Nothing but the lines below from the one containing "Task: Open the tab switcher showing 6 tabs" through the one containing "Click the 'Who visits soundcloud.com?' title" should appear in the answer, exact and without pictures.

- **ENTRIES SUPPLIED**
====================
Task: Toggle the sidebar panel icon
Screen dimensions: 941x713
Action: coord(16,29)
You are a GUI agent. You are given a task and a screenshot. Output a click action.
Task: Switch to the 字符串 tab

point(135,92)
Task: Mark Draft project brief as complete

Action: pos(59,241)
====================
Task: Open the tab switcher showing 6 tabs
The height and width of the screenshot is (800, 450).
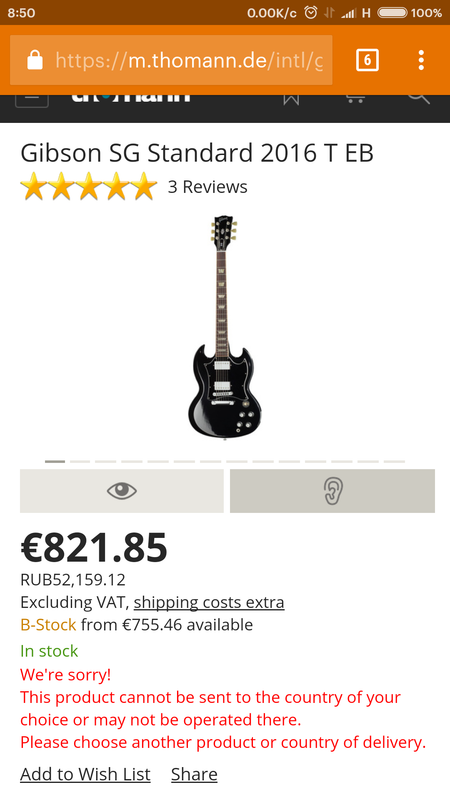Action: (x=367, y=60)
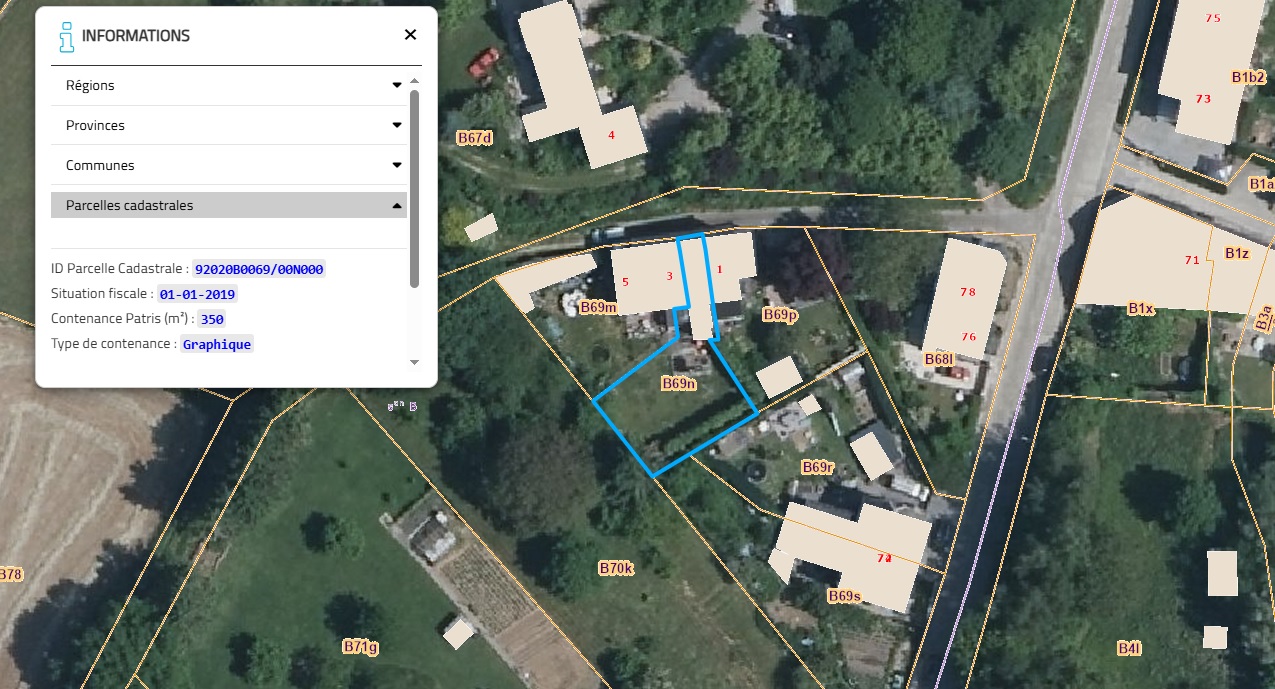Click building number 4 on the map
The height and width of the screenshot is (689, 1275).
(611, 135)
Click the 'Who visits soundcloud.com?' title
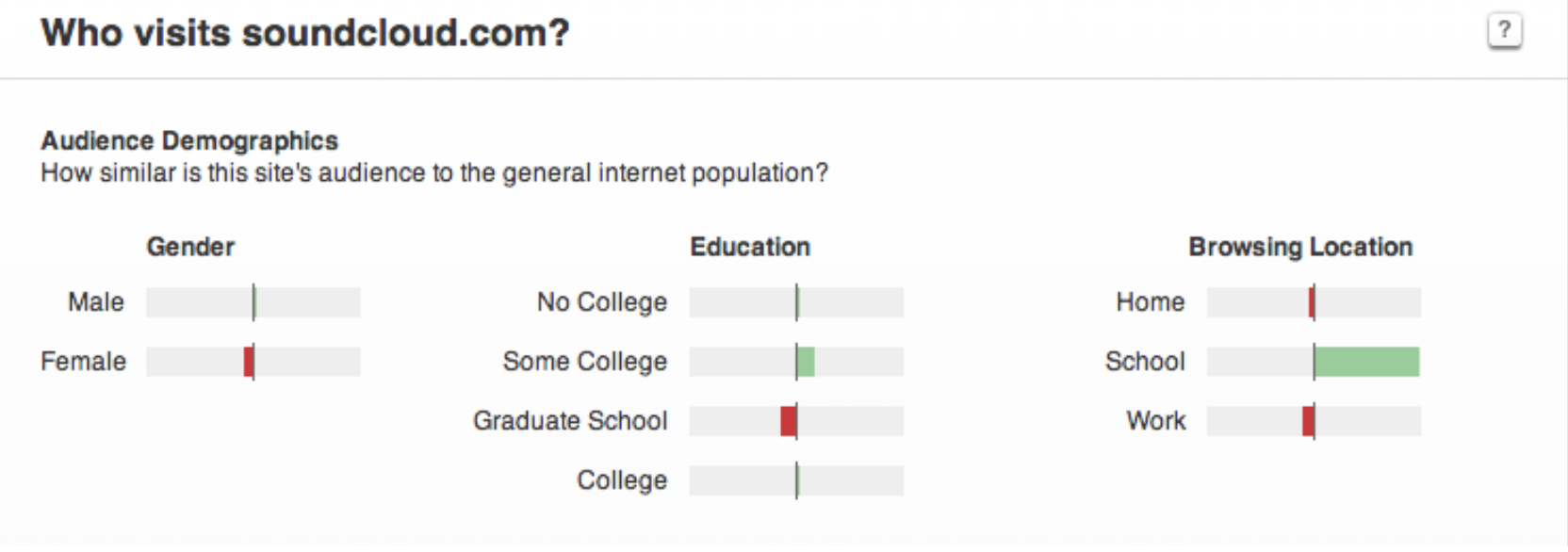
====================
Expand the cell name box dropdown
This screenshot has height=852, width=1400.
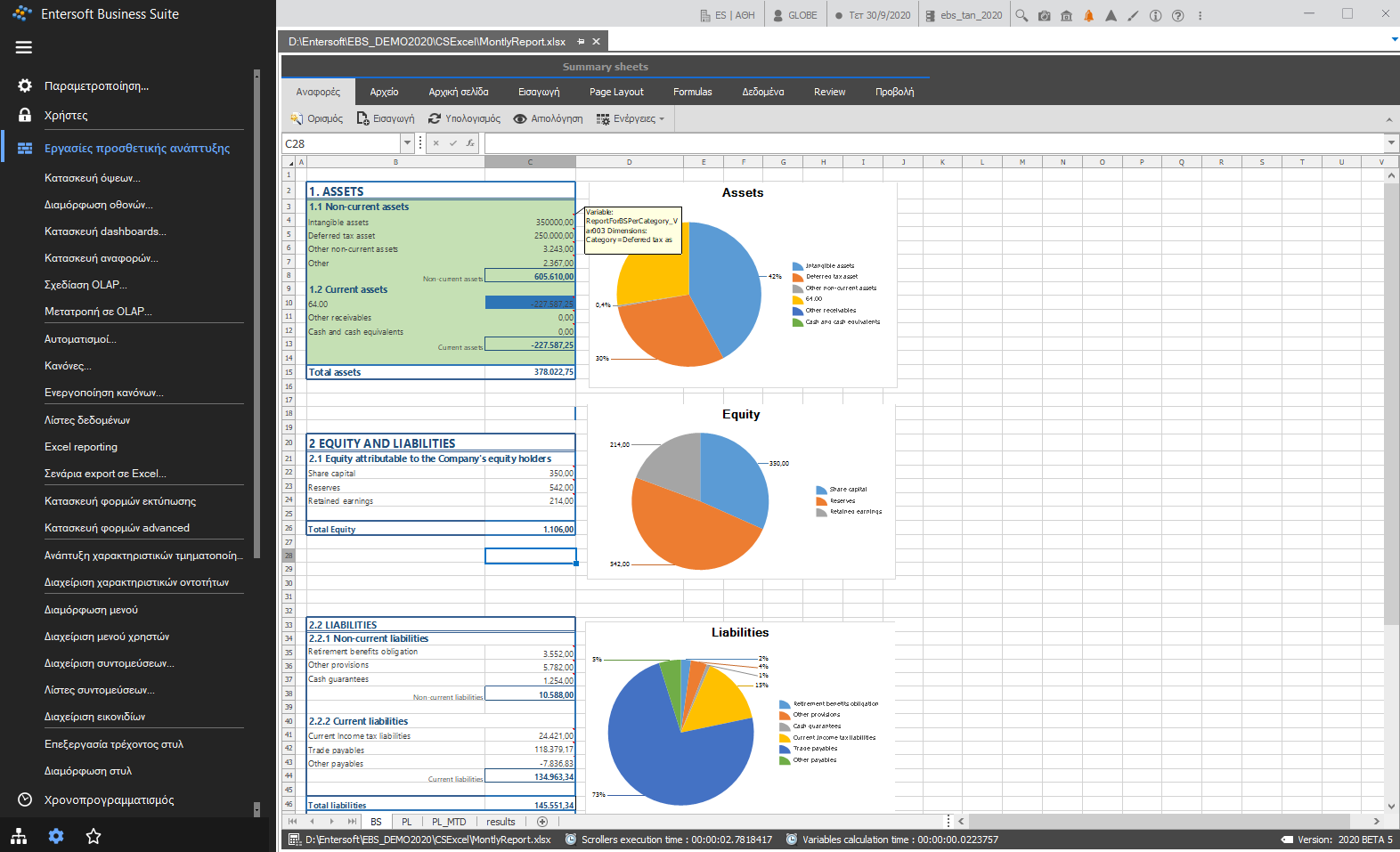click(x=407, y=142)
====================
- **YOUR SOLUTION**
Task: Open the tab switcher showing 6 tabs
The height and width of the screenshot is (800, 450).
Action: (x=367, y=60)
Click building number 4 on the map
The height and width of the screenshot is (689, 1275).
(611, 135)
Click the 'Who visits soundcloud.com?' title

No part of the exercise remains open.